Finkel hatte, als Sik noch im Gefängnis saß und der Ausgang seines Falls nicht absehbar war, in aller Vorsicht für seinen Kollegen und andere Gülen-Kritiker Partei ergreifen wollen: „Es mögen schlechte Bücher sein, es mögen Bücher sein, die aus niederen Motiven verfasst wurden, es mögen Bücher sein, die unwahre Behauptungen erhalten. Aber letztlich sind es Bücher.“ Um sich gegen solche Bücher zu wehren, gebe es die Möglichkeit, Verleumdungsklagen einzureichen, schrieb Finkel. „Ein Buch zu verfassen, das die Gülen-Bewegung beleidigt, ist kein Verbrechen“, stellte Finkel fest und erinnerte daran, dass das Buch noch nicht einmal veröffentlicht worden war, dass außer einigen Staatsanwälten also niemand seinen Inhalt kennen konnte. Man könne über die Motive jener, „die nicht wollen, dass wir dieses Buch lesen, nur spekulieren“, schrieb Finkel – und war seinen Job los.

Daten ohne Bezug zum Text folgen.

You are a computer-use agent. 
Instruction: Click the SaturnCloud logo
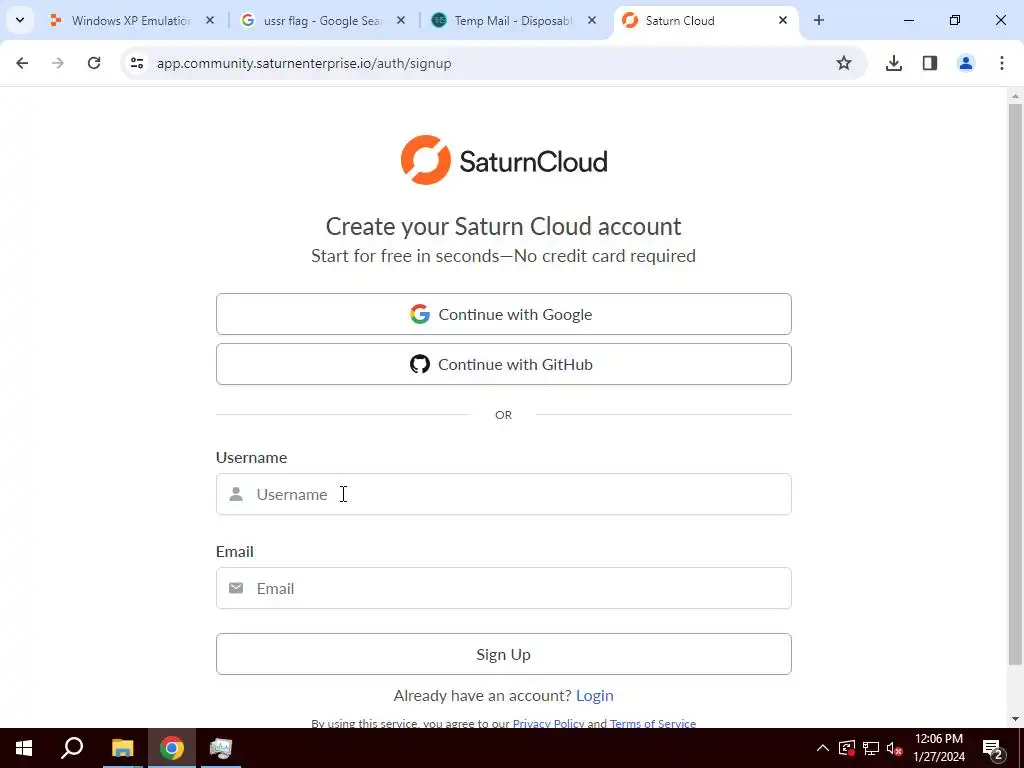(x=504, y=160)
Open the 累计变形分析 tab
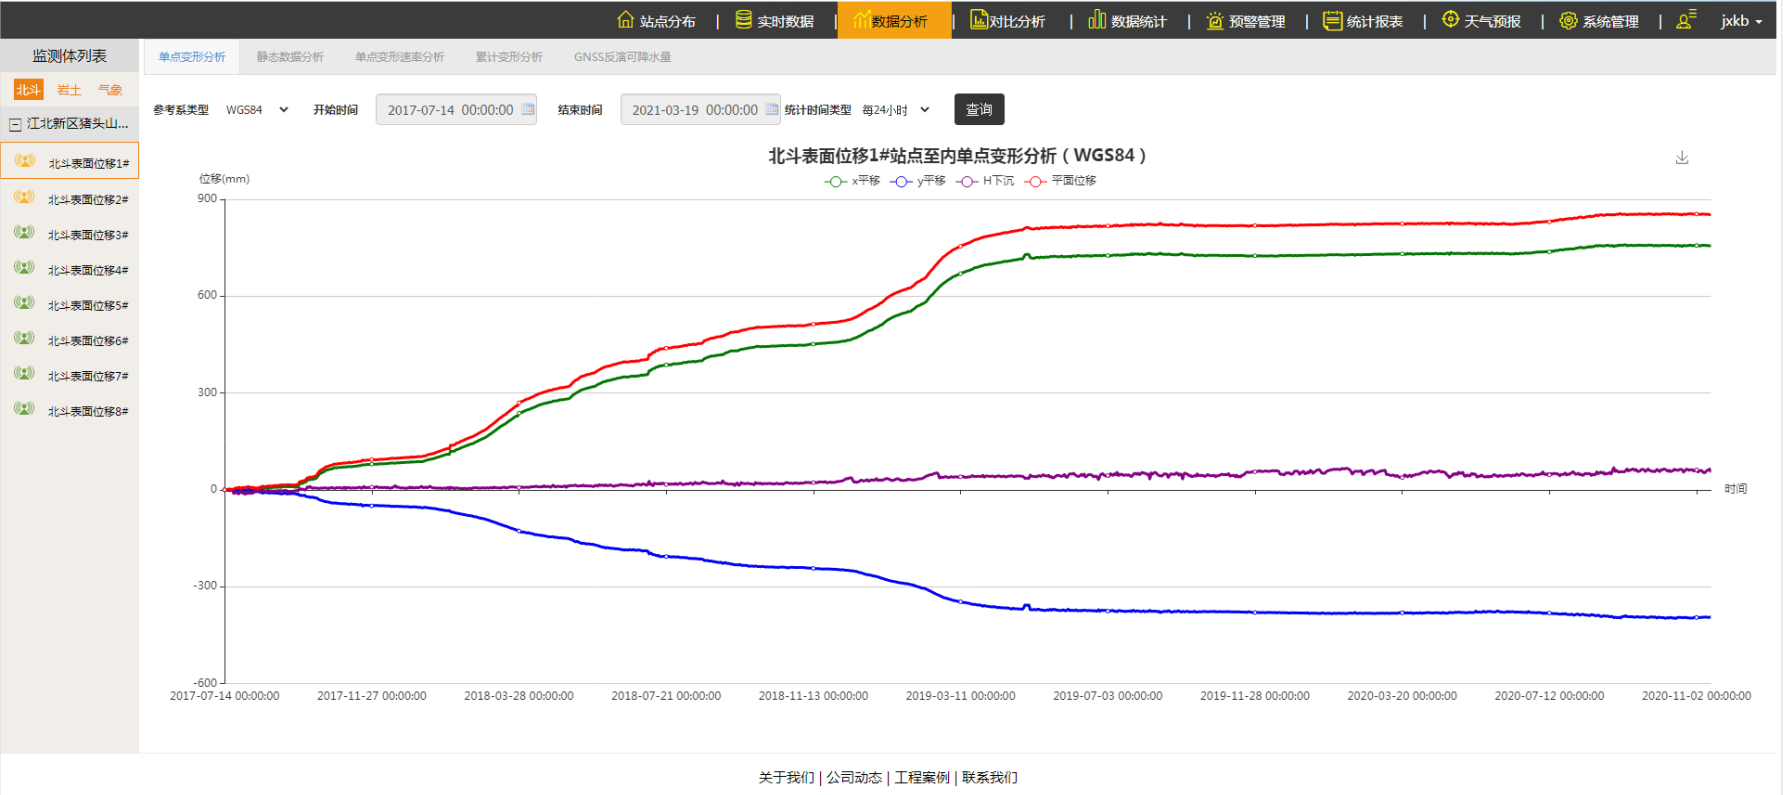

Wie groß die Macht Gülens oder seiner Bewegung über das Justizsystem aber wirklich ist, lässt sich kaum abschätzen. Ermittler, Staatsanwälte oder Richter, die Anhänger der Hizmet-Bewegung sind, tragen schließlich keine Namensschilder am Revers. Der türkische Geheimdienst, der Erdogans Kontrolle untersteht, hält sich bisher offenbar zurück. Zwar heißt es immer wieder, bestimmte Staatsanwälte stünden Gülen und seinem Umfeld nahe, doch handfeste Nachweise dieser unterstellten Nähe – Korrespondenzen, abgehörte Telefonate oder Treffen – wurden bisher nicht bekannt. Die Beweislage ist dürftig, allenfalls die Indizien sprechen für sich. Denn dass ein Teil der Justiz in Erdogans Reich ganz offen gegen dessen Interessen gearbeitet hat in der jüngsten Zeit, ist offenkundig. Die eigentliche Misere der Türkei liegt denn auch in einer Justiz, die sich nicht der Herrschaft des Rechts, sondern dem Recht des Stärkeren verpflichtet sieht und auf Zuruf Ermittlungen beginnt oder einstellt.